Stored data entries
* * * *
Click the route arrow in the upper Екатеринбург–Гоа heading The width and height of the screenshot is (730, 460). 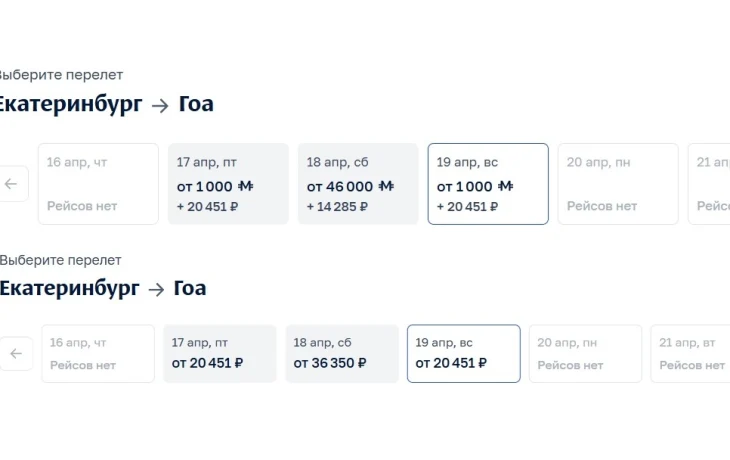pos(160,105)
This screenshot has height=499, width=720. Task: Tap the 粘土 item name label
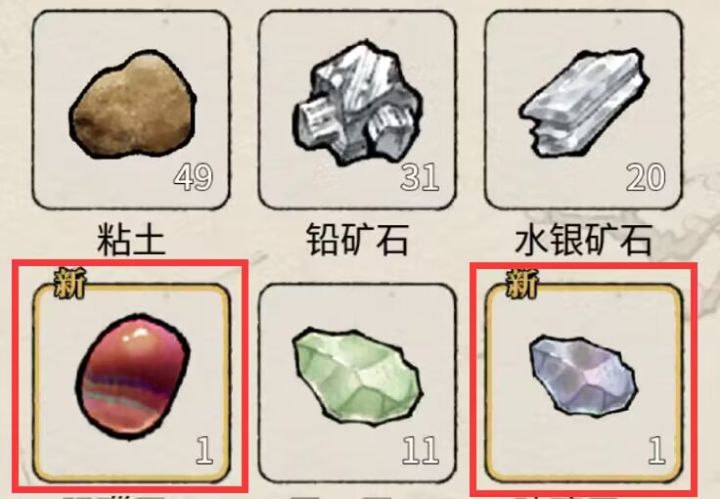131,240
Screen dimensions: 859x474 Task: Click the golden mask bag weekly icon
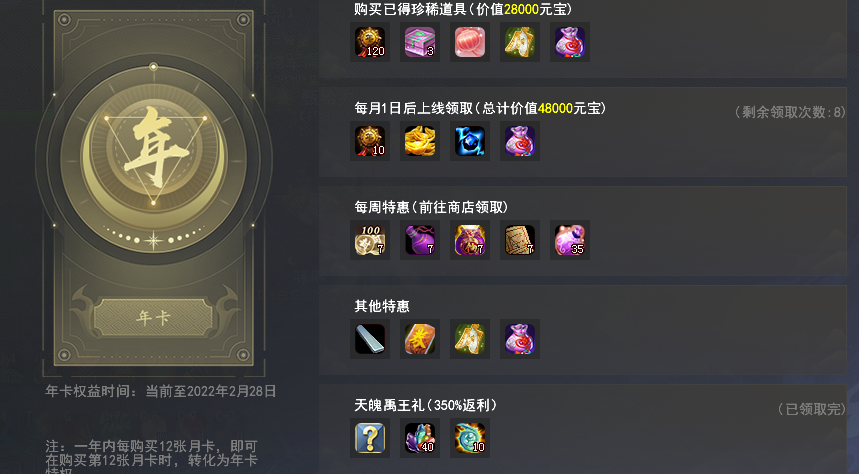pyautogui.click(x=469, y=240)
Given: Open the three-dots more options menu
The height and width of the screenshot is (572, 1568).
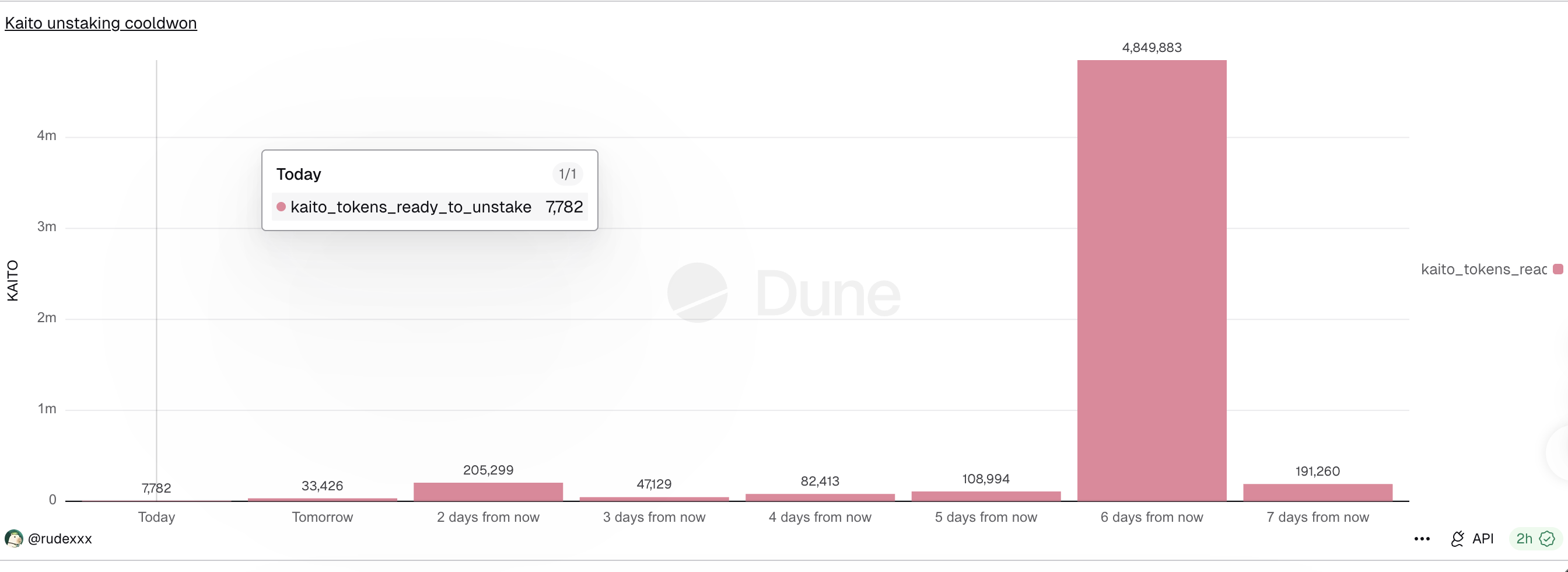Looking at the screenshot, I should click(x=1422, y=539).
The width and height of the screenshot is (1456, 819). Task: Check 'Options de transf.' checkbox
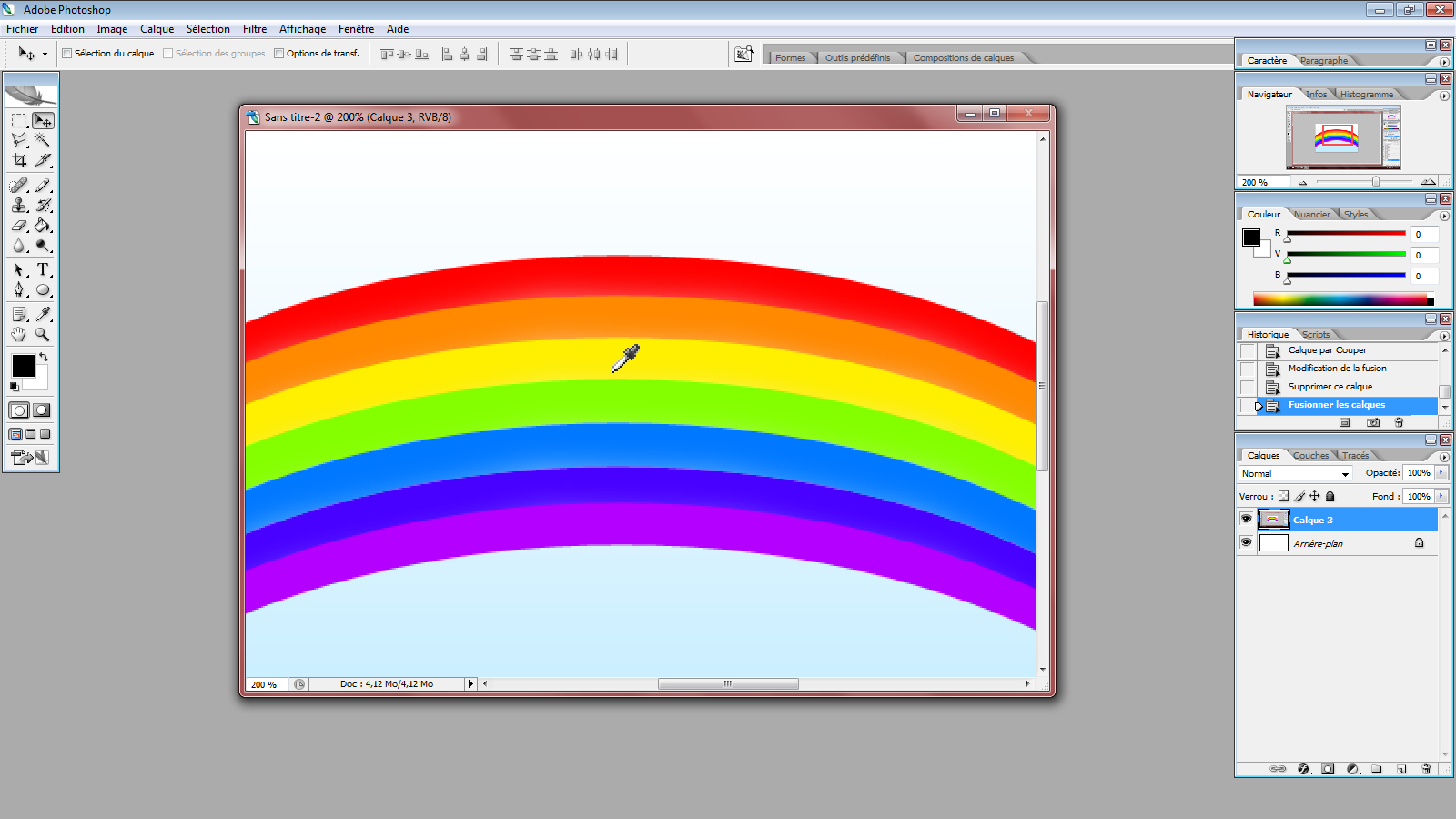tap(279, 54)
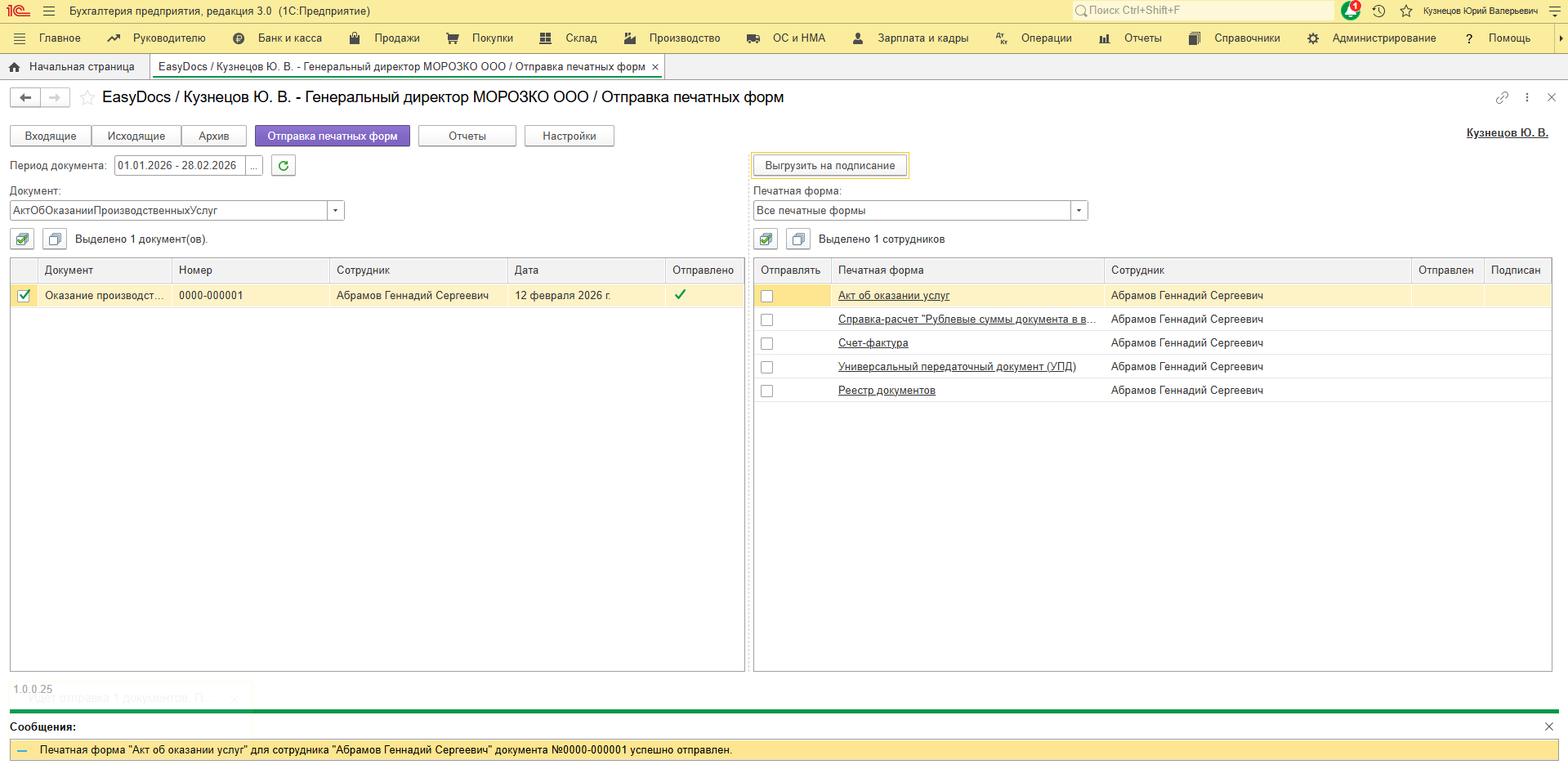Switch to the Входящие tab
This screenshot has width=1568, height=769.
coord(51,136)
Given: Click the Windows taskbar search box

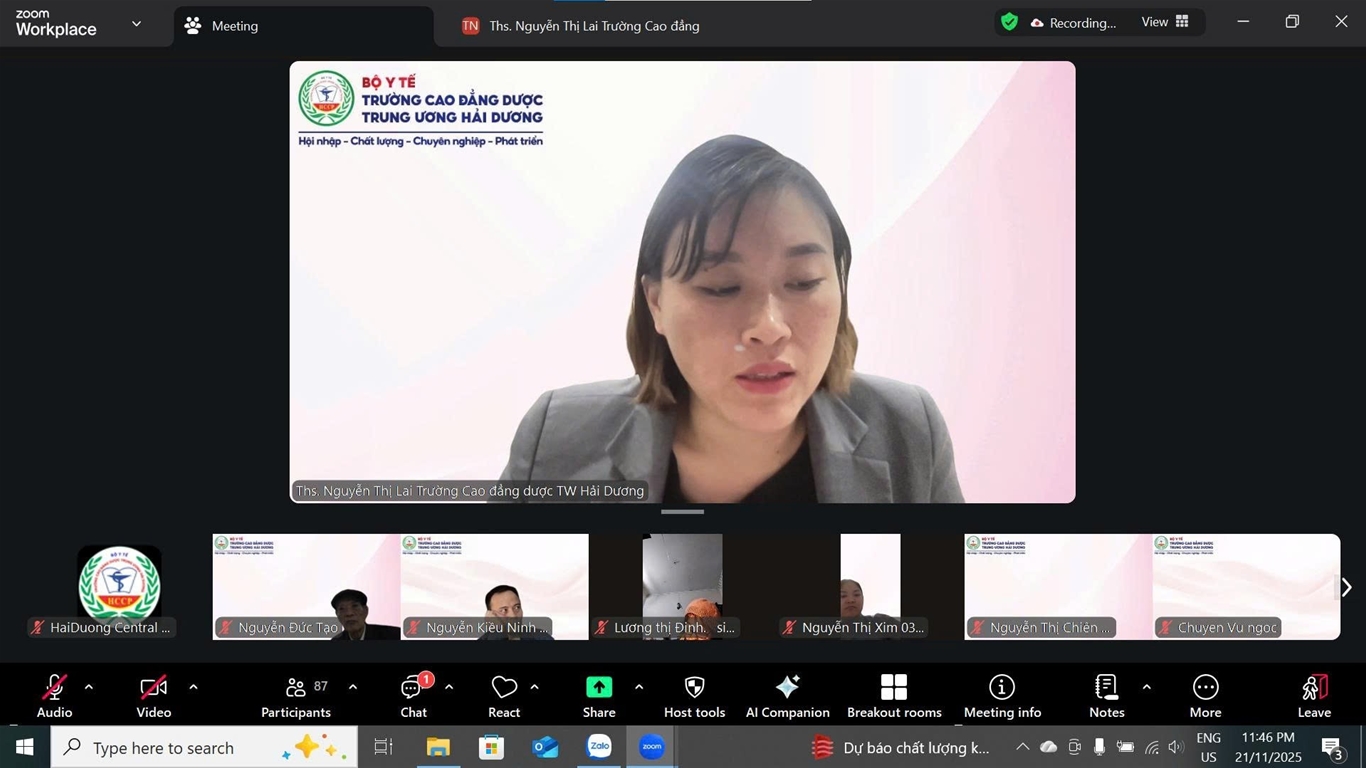Looking at the screenshot, I should point(204,748).
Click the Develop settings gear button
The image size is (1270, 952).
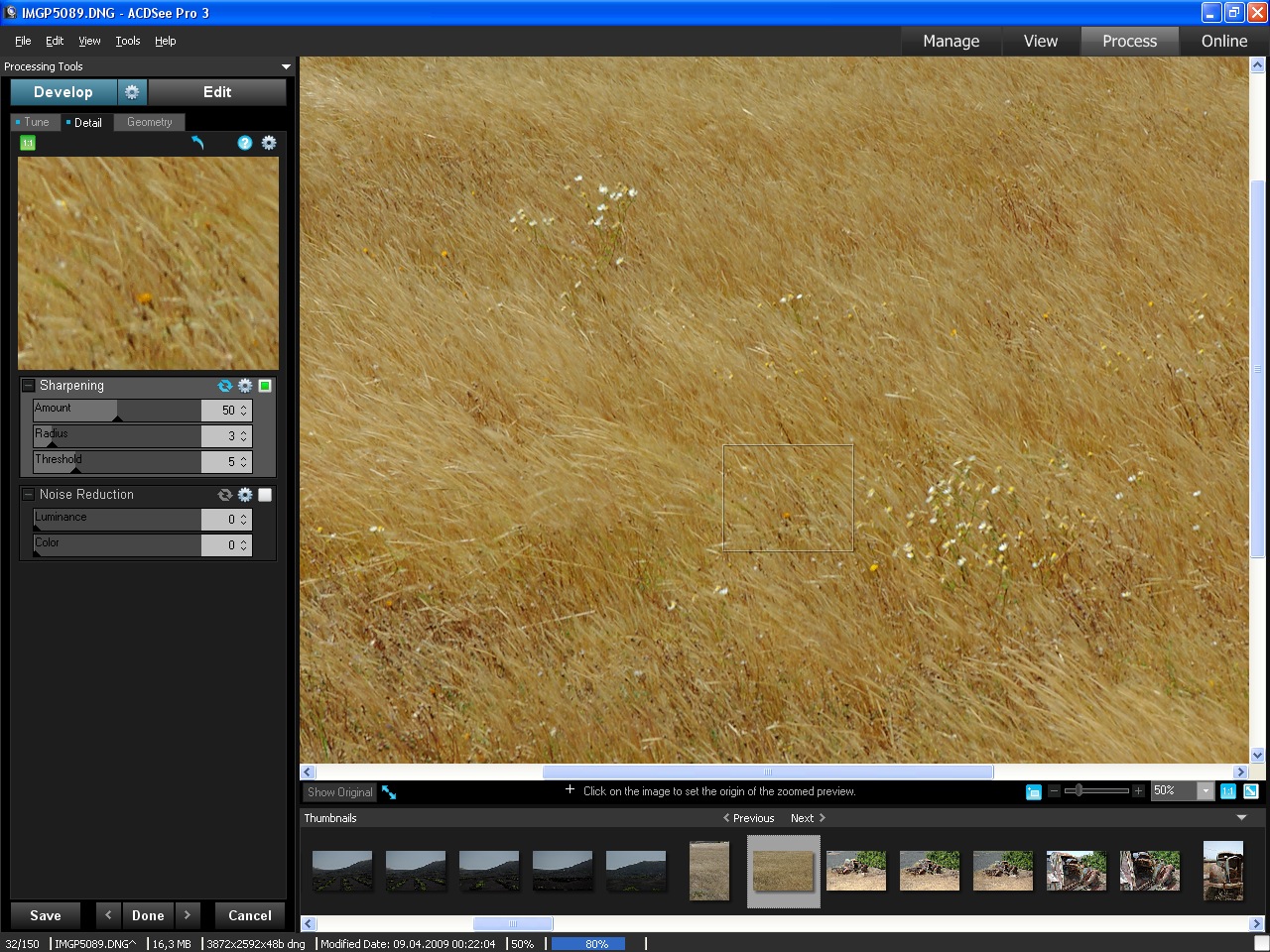tap(132, 92)
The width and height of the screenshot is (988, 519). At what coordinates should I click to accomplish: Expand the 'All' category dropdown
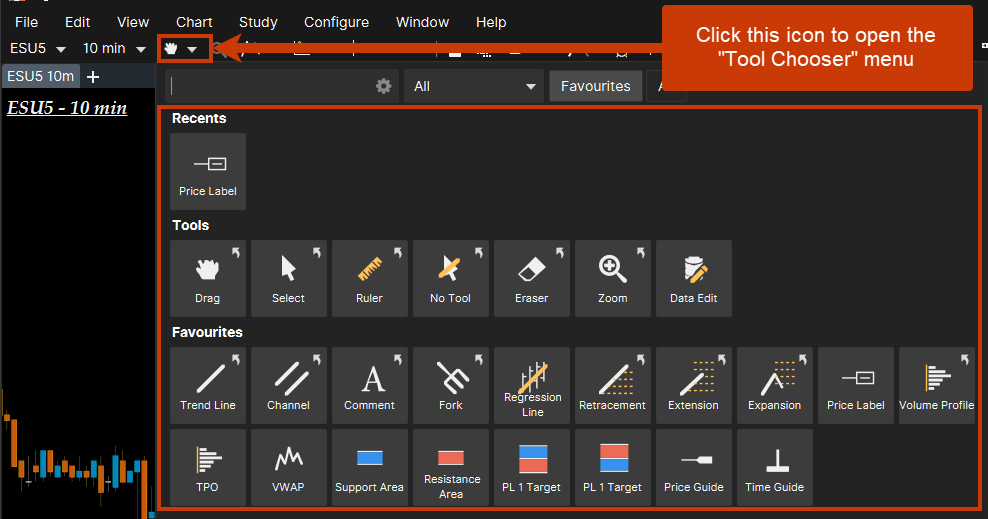coord(474,86)
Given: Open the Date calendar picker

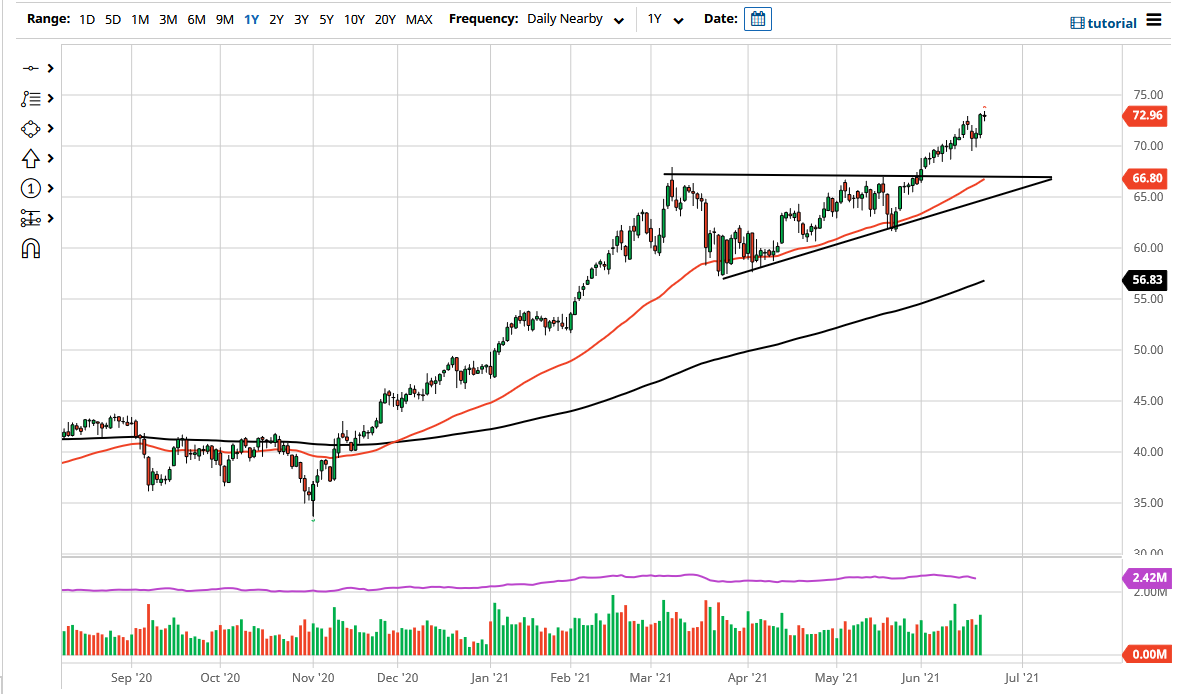Looking at the screenshot, I should (757, 18).
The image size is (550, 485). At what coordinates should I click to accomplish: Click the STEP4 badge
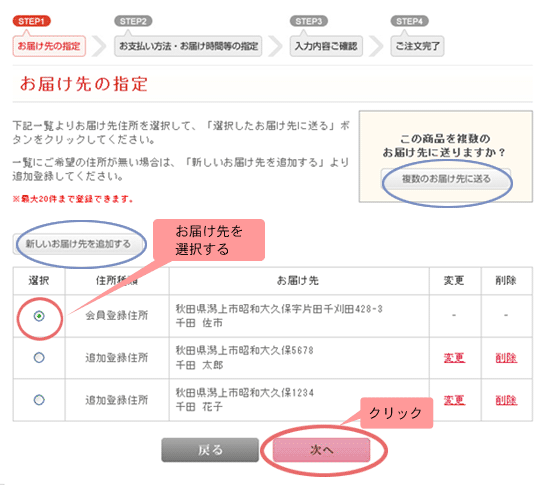tap(410, 21)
* * * *
• Exercise brief: Return word for word the line bearing "The height and" and every later line of the entries, but none of the pictures.

• Solution to the problem:
The height and width of the screenshot is (572, 1568).
Looking at the screenshot, I should click(x=1422, y=539).
The width and height of the screenshot is (1456, 819). Task: Check 'Options de transf.' checkbox
tap(279, 54)
Switch to the Входящие tab
This screenshot has width=1568, height=769.
coord(51,136)
Given: Click the Windows taskbar search box

Looking at the screenshot, I should point(204,748).
Click the Develop settings gear button
The image size is (1270, 952).
tap(132, 92)
The width and height of the screenshot is (988, 519). At what coordinates should I click to accomplish: Expand the 'All' category dropdown
coord(474,86)
Given: Open the Date calendar picker

Looking at the screenshot, I should (757, 18).
The image size is (550, 485). At what coordinates should I click to accomplish: Click the STEP4 badge
tap(410, 21)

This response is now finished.